Ramallah-Ma’an. La più completa incertezza ha regnato questa settimana dopo la notizia secondo cui Israele avrebbe riaperto le trattative sulla possibilità di costruire un porto al largo della Striscia di Gaza, attualmente sottoposta a un rigido blocco.
Giovedì 28 febbraio, il quotidiano israeliano Haaretz scriveva che alte autorità dello Stato si erano riunite nel corso delle ultime settimane per studiare varie proposte, tra cui quella di un’isola artificiale al largo della costa, collegata alla terraferma da un ponte lungo 4,5 chilometri, sotto il totale controllo israeliano.
A Ramallah, i quadri di Fatah hanno interpellato i leader di Hamas per chiarire la loro posizione sul nuovo porto, giudicando inammissibile la possibilità di un controllo israeliano.
Il portavoce di Fatah Osama al-Qawasmi ha dichiarato: “Il silenzio di Hamas sulle trattative ci porta a chiederci: come può Hamas accettare un porto controllato da Israele e rifiutare di cedere il controllo del valico di Rafah all’Autorità Palestinese?”
Il commento era riferito a una disputa sorta lo scorso anno tra le due fazioni rivali, quando l’ANP (guidata da Fatah) ha tentato di assumere il controllo del valico con l’Egitto, posizionato nel territorio meridionale della Striscia.
Anche sulla questione del porto, Qawasmi ha ribadito la contrarietà di Fatah a qualunque soluzione che preveda l’isolamento politico di Gaza dalla Cisgiordania occupata.
L’ipotesi della costruzione di un porto è stata tirata in ballo più volte nel corso dello scorso anno, tra le proposte avanzate da Hamas per una tregua a lungo termine in seguito al sanguinoso conflitto del 2014.
Ma i colloqui indiretti tra Israele e Hamas non sono visti di buon occhio dall’ANP, che teme la volontà di Israele di ridefinire Gaza come un’entità politica separata dalla Cisgiordania.
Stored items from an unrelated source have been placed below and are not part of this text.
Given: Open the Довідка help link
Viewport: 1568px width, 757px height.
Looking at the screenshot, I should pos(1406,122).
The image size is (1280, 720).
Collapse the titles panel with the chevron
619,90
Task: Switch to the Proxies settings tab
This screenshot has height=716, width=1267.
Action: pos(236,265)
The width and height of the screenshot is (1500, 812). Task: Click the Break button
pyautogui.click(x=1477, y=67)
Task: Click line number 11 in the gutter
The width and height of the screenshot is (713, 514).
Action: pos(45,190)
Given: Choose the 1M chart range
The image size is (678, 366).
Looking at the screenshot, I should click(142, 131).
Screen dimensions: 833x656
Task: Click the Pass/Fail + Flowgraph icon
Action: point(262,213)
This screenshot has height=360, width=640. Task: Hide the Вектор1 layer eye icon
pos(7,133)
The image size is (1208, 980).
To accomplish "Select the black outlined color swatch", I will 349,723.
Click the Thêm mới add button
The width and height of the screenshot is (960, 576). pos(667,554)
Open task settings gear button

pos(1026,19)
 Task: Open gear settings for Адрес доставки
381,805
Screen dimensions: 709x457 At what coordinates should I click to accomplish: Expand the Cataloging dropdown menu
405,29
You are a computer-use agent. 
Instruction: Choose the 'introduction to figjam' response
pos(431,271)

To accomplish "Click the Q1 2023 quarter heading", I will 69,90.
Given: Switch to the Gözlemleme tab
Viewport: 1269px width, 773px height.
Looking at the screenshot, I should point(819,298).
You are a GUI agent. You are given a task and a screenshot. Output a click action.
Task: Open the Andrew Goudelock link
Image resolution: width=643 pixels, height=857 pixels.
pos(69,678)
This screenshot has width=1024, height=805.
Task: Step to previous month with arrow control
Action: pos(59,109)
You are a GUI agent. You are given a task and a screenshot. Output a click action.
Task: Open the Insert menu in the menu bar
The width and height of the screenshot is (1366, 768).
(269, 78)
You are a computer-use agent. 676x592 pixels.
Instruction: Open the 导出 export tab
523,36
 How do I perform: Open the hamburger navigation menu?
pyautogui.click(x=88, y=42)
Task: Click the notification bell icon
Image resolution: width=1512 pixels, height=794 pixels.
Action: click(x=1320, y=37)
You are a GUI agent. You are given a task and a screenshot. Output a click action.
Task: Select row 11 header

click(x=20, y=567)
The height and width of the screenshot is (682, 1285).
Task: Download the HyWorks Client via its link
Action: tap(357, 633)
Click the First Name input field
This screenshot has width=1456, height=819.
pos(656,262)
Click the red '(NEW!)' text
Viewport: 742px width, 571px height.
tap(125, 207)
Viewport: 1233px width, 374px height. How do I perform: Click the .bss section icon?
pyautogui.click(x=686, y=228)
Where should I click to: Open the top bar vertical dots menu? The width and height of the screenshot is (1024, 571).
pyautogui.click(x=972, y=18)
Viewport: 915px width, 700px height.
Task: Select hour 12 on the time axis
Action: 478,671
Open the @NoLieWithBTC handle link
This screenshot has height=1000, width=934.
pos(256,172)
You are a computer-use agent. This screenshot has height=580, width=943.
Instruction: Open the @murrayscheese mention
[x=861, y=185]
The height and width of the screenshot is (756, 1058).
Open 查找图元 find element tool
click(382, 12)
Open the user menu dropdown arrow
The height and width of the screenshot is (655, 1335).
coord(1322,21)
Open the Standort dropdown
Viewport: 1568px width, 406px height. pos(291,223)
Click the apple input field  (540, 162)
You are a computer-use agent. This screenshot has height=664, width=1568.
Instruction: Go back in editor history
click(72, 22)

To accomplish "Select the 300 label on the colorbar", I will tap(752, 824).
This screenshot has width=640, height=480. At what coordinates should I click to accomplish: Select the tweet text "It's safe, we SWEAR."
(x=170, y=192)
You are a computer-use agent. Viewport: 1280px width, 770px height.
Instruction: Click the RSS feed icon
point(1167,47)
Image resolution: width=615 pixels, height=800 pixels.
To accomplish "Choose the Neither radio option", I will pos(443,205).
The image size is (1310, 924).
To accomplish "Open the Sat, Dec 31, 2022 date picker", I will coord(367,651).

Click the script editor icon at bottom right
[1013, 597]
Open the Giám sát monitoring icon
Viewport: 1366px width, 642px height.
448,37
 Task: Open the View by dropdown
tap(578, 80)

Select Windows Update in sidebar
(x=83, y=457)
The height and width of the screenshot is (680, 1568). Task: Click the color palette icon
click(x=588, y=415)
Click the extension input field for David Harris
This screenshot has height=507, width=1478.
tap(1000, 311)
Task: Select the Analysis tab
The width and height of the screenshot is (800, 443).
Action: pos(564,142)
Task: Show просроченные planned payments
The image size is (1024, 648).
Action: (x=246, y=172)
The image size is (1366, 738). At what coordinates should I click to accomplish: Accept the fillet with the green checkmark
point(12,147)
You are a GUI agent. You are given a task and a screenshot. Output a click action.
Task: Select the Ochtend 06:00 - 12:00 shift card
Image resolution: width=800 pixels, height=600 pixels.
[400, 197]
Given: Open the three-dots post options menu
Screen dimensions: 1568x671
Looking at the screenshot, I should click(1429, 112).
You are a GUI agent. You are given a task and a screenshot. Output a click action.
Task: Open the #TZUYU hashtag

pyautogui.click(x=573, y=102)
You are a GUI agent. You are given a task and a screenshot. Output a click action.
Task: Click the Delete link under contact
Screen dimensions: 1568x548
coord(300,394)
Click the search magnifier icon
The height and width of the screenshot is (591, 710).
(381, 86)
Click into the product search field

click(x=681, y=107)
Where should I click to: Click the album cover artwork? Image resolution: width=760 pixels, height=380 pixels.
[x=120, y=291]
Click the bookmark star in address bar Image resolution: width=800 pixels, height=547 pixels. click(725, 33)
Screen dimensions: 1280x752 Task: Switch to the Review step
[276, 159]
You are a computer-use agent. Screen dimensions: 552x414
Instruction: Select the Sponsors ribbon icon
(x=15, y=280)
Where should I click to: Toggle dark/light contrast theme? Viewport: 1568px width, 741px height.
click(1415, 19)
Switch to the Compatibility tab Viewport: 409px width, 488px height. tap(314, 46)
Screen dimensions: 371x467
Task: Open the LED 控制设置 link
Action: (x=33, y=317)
L’ANP non ha il controllo sulla Striscia da quasi 10 anni.
Secondo Haaretz, le autorità israeliane avrebbero riaperto il dialogo sul porto a causa dell’atroce regressione economica di Gaza, nel tentativo di prevenire futuri conflitti con l’enclave costiera, che ha già subito tre guerre devastanti nel giro di sei anni.
Ma, sempre secondo Haaretz, nonostante l’appoggio di numerosi ufficiali militari, la proposta non troverebbe l’approvazione del primo ministro Benjamin Netanyahu e del ministro della Difesa Moshe Yaalon, contrari al progetto.
Il porto non determinerebbe automaticamente la fine del terribile blocco imposto su Gaza, che molti considerano l’ostacolo principale alla ripresa economica.
Organismi internazionali, come le Nazioni Unite e la Banca Mondiale, hanno più volte sostenuto che i problemi economici che attanagliano la Striscia saranno senz’altro forieri di ulteriori escalation di violenze. Nel mese di settembre, l’ONU ha lanciato un allarme: il territorio diventerebbe “invivibile” nel giro di cinque anni, se la situazione non dovesse cambiare.
Attualmente a Gaza c’è un piccolo porto, ma Israele impedisce l’ingresso alle navi commerciali. La Marina Israeliana ha anche impedito a numerosi convogli internazionali di infrangere il blocco marittimo: il caso più eclatante è quello del 2010, quando nove attivisti stranieri della Freedom Flotilla furono uccisi dalle forze israeliane.